## BEGIN Exercise data

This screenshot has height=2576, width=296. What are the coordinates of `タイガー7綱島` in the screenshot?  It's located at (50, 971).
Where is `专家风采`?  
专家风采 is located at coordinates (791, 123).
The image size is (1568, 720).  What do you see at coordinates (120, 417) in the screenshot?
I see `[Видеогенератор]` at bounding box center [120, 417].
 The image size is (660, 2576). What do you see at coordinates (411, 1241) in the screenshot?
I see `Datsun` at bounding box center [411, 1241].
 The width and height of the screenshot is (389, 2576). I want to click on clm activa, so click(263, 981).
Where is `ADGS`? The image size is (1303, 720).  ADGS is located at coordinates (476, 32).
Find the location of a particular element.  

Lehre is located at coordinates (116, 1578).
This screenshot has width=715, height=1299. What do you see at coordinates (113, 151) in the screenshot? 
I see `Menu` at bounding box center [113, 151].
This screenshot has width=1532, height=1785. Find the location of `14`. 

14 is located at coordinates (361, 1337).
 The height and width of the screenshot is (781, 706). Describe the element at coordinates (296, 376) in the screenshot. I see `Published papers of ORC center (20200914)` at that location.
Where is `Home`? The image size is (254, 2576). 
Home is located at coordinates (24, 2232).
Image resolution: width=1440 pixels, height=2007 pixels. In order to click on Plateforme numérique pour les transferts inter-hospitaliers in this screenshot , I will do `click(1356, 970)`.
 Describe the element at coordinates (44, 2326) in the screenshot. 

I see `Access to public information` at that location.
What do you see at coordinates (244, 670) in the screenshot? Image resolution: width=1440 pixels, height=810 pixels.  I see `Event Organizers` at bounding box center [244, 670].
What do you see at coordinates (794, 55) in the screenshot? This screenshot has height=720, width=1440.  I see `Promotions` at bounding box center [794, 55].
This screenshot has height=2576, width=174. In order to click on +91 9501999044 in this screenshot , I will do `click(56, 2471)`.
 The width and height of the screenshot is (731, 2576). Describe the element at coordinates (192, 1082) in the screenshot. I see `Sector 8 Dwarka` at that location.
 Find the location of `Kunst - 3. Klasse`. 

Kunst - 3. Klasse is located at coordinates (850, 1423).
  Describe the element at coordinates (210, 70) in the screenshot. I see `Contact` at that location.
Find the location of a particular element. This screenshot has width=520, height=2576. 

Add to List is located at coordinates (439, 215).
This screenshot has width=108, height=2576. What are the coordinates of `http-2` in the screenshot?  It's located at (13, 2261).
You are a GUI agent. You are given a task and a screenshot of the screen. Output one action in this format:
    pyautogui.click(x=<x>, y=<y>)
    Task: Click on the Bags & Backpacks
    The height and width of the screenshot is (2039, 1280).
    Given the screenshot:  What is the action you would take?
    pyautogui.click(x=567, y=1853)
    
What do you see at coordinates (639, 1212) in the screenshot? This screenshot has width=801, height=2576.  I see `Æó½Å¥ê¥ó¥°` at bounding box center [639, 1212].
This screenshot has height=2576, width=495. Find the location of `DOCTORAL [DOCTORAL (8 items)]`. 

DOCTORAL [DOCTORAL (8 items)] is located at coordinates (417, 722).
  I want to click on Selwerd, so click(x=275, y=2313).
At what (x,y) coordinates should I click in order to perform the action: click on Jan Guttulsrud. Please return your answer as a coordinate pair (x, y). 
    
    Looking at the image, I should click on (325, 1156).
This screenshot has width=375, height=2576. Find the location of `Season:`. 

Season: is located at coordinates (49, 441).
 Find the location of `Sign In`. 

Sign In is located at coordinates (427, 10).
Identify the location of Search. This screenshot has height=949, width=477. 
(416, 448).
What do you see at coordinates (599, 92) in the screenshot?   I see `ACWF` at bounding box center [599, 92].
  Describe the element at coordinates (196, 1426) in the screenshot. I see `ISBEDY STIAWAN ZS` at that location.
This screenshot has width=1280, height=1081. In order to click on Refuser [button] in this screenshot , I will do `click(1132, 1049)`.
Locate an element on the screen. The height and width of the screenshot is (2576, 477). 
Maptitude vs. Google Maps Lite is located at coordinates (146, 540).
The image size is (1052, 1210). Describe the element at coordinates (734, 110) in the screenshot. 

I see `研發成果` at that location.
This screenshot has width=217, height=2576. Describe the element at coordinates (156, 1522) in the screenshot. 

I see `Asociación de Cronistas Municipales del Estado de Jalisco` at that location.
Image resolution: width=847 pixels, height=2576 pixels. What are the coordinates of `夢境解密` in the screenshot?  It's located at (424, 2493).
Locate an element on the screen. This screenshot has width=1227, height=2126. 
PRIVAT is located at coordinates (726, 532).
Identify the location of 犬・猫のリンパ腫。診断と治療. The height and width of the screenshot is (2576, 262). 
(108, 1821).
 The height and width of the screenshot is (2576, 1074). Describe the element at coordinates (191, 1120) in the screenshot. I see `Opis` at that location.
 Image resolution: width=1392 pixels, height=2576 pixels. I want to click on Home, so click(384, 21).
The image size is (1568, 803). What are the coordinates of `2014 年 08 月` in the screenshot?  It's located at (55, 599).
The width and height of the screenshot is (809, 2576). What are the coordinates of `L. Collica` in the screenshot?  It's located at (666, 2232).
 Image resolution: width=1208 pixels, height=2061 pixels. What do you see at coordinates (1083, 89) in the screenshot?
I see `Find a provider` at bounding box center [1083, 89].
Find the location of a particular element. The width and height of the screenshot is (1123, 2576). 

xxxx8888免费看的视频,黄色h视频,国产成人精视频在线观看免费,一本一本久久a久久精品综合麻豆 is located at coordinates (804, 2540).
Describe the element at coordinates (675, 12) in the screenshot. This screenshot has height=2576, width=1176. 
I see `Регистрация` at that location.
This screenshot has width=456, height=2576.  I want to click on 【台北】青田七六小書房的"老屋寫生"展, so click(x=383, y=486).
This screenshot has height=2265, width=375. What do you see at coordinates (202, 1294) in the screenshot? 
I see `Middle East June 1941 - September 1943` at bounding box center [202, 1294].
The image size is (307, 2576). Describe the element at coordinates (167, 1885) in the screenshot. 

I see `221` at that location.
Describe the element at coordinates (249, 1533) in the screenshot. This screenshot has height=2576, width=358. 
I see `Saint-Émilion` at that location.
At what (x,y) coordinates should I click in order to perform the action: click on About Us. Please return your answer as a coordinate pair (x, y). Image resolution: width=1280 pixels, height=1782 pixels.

## END Exercise data

▶ [Stated problem]: Copy out the rows above line for line, with no changes.

▶ [Solution]:
This screenshot has height=2576, width=296. What are the coordinates of `タイガー7綱島` in the screenshot?  It's located at (50, 971).
Where is `专家风采`?  
专家风采 is located at coordinates (791, 123).
The image size is (1568, 720).  What do you see at coordinates (120, 417) in the screenshot?
I see `[Видеогенератор]` at bounding box center [120, 417].
 The image size is (660, 2576). What do you see at coordinates (411, 1241) in the screenshot?
I see `Datsun` at bounding box center [411, 1241].
 The width and height of the screenshot is (389, 2576). I want to click on clm activa, so click(263, 981).
Where is `ADGS`? The image size is (1303, 720).  ADGS is located at coordinates (476, 32).
Find the location of a particular element.  

Lehre is located at coordinates (116, 1578).
This screenshot has width=715, height=1299. What do you see at coordinates (113, 151) in the screenshot? 
I see `Menu` at bounding box center [113, 151].
This screenshot has width=1532, height=1785. Find the location of `14`. 

14 is located at coordinates (361, 1337).
 The height and width of the screenshot is (781, 706). Describe the element at coordinates (296, 376) in the screenshot. I see `Published papers of ORC center (20200914)` at that location.
Where is `Home`? The image size is (254, 2576). 
Home is located at coordinates (24, 2232).
Image resolution: width=1440 pixels, height=2007 pixels. In order to click on Plateforme numérique pour les transferts inter-hospitaliers in this screenshot , I will do `click(1356, 970)`.
 Describe the element at coordinates (44, 2326) in the screenshot. 

I see `Access to public information` at that location.
What do you see at coordinates (244, 670) in the screenshot? Image resolution: width=1440 pixels, height=810 pixels.  I see `Event Organizers` at bounding box center [244, 670].
What do you see at coordinates (794, 55) in the screenshot? This screenshot has height=720, width=1440.  I see `Promotions` at bounding box center [794, 55].
This screenshot has height=2576, width=174. In order to click on +91 9501999044 in this screenshot , I will do `click(56, 2471)`.
 The width and height of the screenshot is (731, 2576). Describe the element at coordinates (192, 1082) in the screenshot. I see `Sector 8 Dwarka` at that location.
 Find the location of `Kunst - 3. Klasse`. 

Kunst - 3. Klasse is located at coordinates (850, 1423).
  Describe the element at coordinates (210, 70) in the screenshot. I see `Contact` at that location.
Find the location of a particular element. This screenshot has width=520, height=2576. 

Add to List is located at coordinates (439, 215).
This screenshot has width=108, height=2576. What are the coordinates of `http-2` in the screenshot?  It's located at (13, 2261).
You are a GUI agent. You are given a task and a screenshot of the screen. Output one action in this format:
    pyautogui.click(x=<x>, y=<y>)
    Task: Click on the Bags & Backpacks
    The height and width of the screenshot is (2039, 1280).
    Given the screenshot:  What is the action you would take?
    pyautogui.click(x=567, y=1853)
    
What do you see at coordinates (639, 1212) in the screenshot? This screenshot has width=801, height=2576.  I see `Æó½Å¥ê¥ó¥°` at bounding box center [639, 1212].
This screenshot has height=2576, width=495. Find the location of `DOCTORAL [DOCTORAL (8 items)]`. 

DOCTORAL [DOCTORAL (8 items)] is located at coordinates (417, 722).
  I want to click on Selwerd, so click(x=275, y=2313).
At what (x,y) coordinates should I click in order to perform the action: click on Jan Guttulsrud. Please return your answer as a coordinate pair (x, y). 
    
    Looking at the image, I should click on (325, 1156).
This screenshot has width=375, height=2576. Find the location of `Season:`. 

Season: is located at coordinates (49, 441).
 Find the location of `Sign In`. 

Sign In is located at coordinates (427, 10).
Identify the location of Search. This screenshot has height=949, width=477. 
(416, 448).
What do you see at coordinates (599, 92) in the screenshot?   I see `ACWF` at bounding box center [599, 92].
  Describe the element at coordinates (196, 1426) in the screenshot. I see `ISBEDY STIAWAN ZS` at that location.
This screenshot has width=1280, height=1081. In order to click on Refuser [button] in this screenshot , I will do `click(1132, 1049)`.
Locate an element on the screen. The height and width of the screenshot is (2576, 477). 
Maptitude vs. Google Maps Lite is located at coordinates (146, 540).
The image size is (1052, 1210). Describe the element at coordinates (734, 110) in the screenshot. 

I see `研發成果` at that location.
This screenshot has width=217, height=2576. Describe the element at coordinates (156, 1522) in the screenshot. 

I see `Asociación de Cronistas Municipales del Estado de Jalisco` at that location.
Image resolution: width=847 pixels, height=2576 pixels. What are the coordinates of `夢境解密` in the screenshot?  It's located at (424, 2493).
Locate an element on the screen. This screenshot has width=1227, height=2126. 
PRIVAT is located at coordinates (726, 532).
Identify the location of 犬・猫のリンパ腫。診断と治療. The height and width of the screenshot is (2576, 262). 
(108, 1821).
 The height and width of the screenshot is (2576, 1074). Describe the element at coordinates (191, 1120) in the screenshot. I see `Opis` at that location.
 Image resolution: width=1392 pixels, height=2576 pixels. I want to click on Home, so click(384, 21).
The image size is (1568, 803). What are the coordinates of `2014 年 08 月` in the screenshot?  It's located at (55, 599).
The width and height of the screenshot is (809, 2576). What are the coordinates of `L. Collica` in the screenshot?  It's located at (666, 2232).
 Image resolution: width=1208 pixels, height=2061 pixels. What do you see at coordinates (1083, 89) in the screenshot?
I see `Find a provider` at bounding box center [1083, 89].
Find the location of a particular element. The width and height of the screenshot is (1123, 2576). 

xxxx8888免费看的视频,黄色h视频,国产成人精视频在线观看免费,一本一本久久a久久精品综合麻豆 is located at coordinates (804, 2540).
Describe the element at coordinates (675, 12) in the screenshot. This screenshot has height=2576, width=1176. 
I see `Регистрация` at that location.
This screenshot has width=456, height=2576.  I want to click on 【台北】青田七六小書房的"老屋寫生"展, so click(x=383, y=486).
This screenshot has height=2265, width=375. What do you see at coordinates (202, 1294) in the screenshot? 
I see `Middle East June 1941 - September 1943` at bounding box center [202, 1294].
The image size is (307, 2576). Describe the element at coordinates (167, 1885) in the screenshot. 

I see `221` at that location.
Describe the element at coordinates (249, 1533) in the screenshot. This screenshot has height=2576, width=358. 
I see `Saint-Émilion` at that location.
At what (x,y) coordinates should I click in order to perform the action: click on About Us. Please return your answer as a coordinate pair (x, y). Image resolution: width=1280 pixels, height=1782 pixels.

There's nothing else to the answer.